Abstract

Solar‐blind deep ultraviolet (DUV) photodetectors have been a hot topic in recent years because of their wide commercial and military applications. A wide bandgap (4.68 eV) of ternary oxide Zn 2 GeO 4 makes it an ideal material for the solar‐blind DUV detection. Unfortunately, the sensing performance of previously reported photodetectors based on Zn 2 GeO 4 nanowires has been unsatisfactory for practical applications, because they suffer from long response and decay times, low responsivity, and quantum efficiency. Here, high‐performance solar‐blind DUV photodetectors are developed based on individual single‐crystalline Zn 2 GeO 4 nanowires.
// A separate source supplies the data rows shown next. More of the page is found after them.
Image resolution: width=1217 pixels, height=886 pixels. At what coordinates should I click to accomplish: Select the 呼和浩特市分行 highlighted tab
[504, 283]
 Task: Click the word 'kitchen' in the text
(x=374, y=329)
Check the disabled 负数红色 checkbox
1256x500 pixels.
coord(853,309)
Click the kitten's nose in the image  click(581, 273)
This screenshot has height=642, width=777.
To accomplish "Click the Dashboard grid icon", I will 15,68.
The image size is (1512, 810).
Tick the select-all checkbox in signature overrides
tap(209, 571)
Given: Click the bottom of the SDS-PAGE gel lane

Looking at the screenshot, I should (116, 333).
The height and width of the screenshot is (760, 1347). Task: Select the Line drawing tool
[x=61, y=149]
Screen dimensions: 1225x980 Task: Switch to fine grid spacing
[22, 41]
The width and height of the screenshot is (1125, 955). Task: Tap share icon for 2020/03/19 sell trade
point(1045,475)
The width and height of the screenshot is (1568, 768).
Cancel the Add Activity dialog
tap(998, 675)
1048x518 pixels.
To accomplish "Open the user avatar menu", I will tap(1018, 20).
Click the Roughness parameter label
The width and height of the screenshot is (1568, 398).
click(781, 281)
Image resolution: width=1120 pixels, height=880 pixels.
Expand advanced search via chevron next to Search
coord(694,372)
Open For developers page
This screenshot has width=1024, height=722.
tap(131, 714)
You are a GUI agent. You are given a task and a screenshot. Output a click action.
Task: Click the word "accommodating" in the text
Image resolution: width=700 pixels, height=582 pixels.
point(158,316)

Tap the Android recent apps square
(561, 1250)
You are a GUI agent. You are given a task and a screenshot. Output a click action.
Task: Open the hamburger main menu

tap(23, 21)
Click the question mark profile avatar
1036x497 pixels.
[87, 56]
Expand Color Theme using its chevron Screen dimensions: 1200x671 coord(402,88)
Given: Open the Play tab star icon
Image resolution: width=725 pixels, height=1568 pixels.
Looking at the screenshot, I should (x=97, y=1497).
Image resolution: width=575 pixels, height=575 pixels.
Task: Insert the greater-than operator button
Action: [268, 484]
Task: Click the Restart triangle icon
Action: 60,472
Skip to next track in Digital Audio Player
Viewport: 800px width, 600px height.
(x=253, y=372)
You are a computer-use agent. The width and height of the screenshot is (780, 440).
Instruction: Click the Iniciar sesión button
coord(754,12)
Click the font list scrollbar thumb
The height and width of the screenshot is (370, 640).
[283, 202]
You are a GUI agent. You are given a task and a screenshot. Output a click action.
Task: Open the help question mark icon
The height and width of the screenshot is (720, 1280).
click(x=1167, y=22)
The transport mechanism is discussed in the frame of the small polaron theory. In situ electrical characterization of individual Zn 2 GeO 4 nanowires reveals a high gain under high energy electron beam. The devices demonstrate outstanding solar‐blind light sensing performances: a responsivity of 5.11 × 10 3 A W −1 , external quantum efficiency of 2.45 × 10 6 %, detectivity of ≈2.91 × 10 11 Jones, τ rise ≈ 10 ms, and τ decay ≈ 13 ms, which are superior to all reported Zn 2 GeO 4 and other ternary oxide nanowire photodetectors. These results render the Zn 2 GeO 4 nanowires particularly valuable for optoelectronic devices.